We've published a new paper on addressing large-scale integration, storage, and access of complex information. As Dale mentions in his entry over on our main blog, the paper frames the discussion in terms of challenges to Open Government initiatives. We note, though, that the exploration of obstacles to effective, efficient processing of high volumes of data and content is relevant across many industries.

We're cross-posting here on the XML blog because the paper deals wtih XML content and the XML family of standards, including XQuery and XPath.

The Gilbane Beacon is available as a free download from Gilbane and from Mark Logic, sponsor of the paper.

The growth in web-centric communication has created a major focus on content management, web content management , component content management, and so on. This interest is driven primarily by increasing demand for rich, interactive, accessible information products delivered via the Web. The focus is not misplaced but may be missing part of the point. To be specific, in our focus on the "management" part of CM, we may be missing the first word in the phrase.... "Content."

It's true that the application of increasing amounts of computer and brain power to the processes associated with preparing and delivering the kind of information demanded by today's users can improve those products. But it does so within limits set by and at costs generated by the content "raw material" it gets from the content providers. In many cases, the content available to web product development processes is so structurally crude that it requries major clean-up and enhancement in order to adequately participate in the classification and delivery process. As the focus on elegant Web delivery increases, barring real changes in the condition of this raw content, the cost of enhancement is likely to grow proportionally, straining the involved organizations' ability to support it.

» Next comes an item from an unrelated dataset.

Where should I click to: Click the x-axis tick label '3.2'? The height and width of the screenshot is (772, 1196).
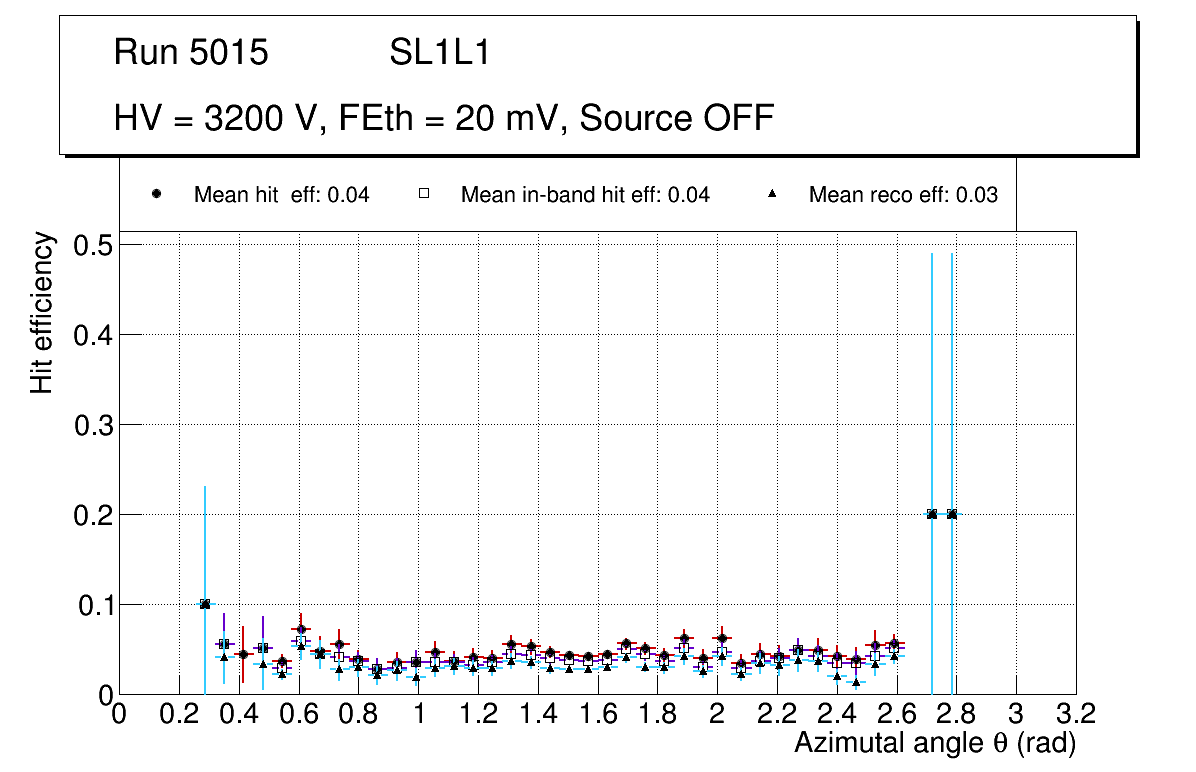[x=1076, y=714]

The answer may be in an increased focus on the processes and tools used to create the original content. We know that the original creator of most content knows the most about how it should be logically structured and most about the best way to classify it for search and retrieval. Trouble is, in most cases, we provide no means of capturing what the creator knows about his or her intellectual product. Moreover, because many creators have never been able to fully populate the metadata needed to classify and deliver their content, in past eras, professional catalogers were employed to complete this final step. In today's world, however, we have virtually eliminated the cataloger, assuming instead that the prodigious computer power available to us could develop the needed classification and structure from the content itself. That approach can and does work, but it will require better raw material if it is to achieve the level of effectiveness needed to keep the Web from becoming a virtual haystack in which finding the needle is more good luck than good measure. Native XML editors instead of today's visually oriented word processors, spreadsheets, graphics and other media forms with content-specific XML under them, increased use of native XML databases and a host of rich content-centric resources are part of this content evolution.

Most important, however, may be promulgation of the realization across society that creating content includes more than just making it look good on the screen, and that the creator shares in that responsibility. This won't be an easy or quick process, requiring more likely generations than years, but if we don't begin soon, we may end up with a Web 3 or 4 or 5.0 trying to deliver content that isn't even yet 1.0.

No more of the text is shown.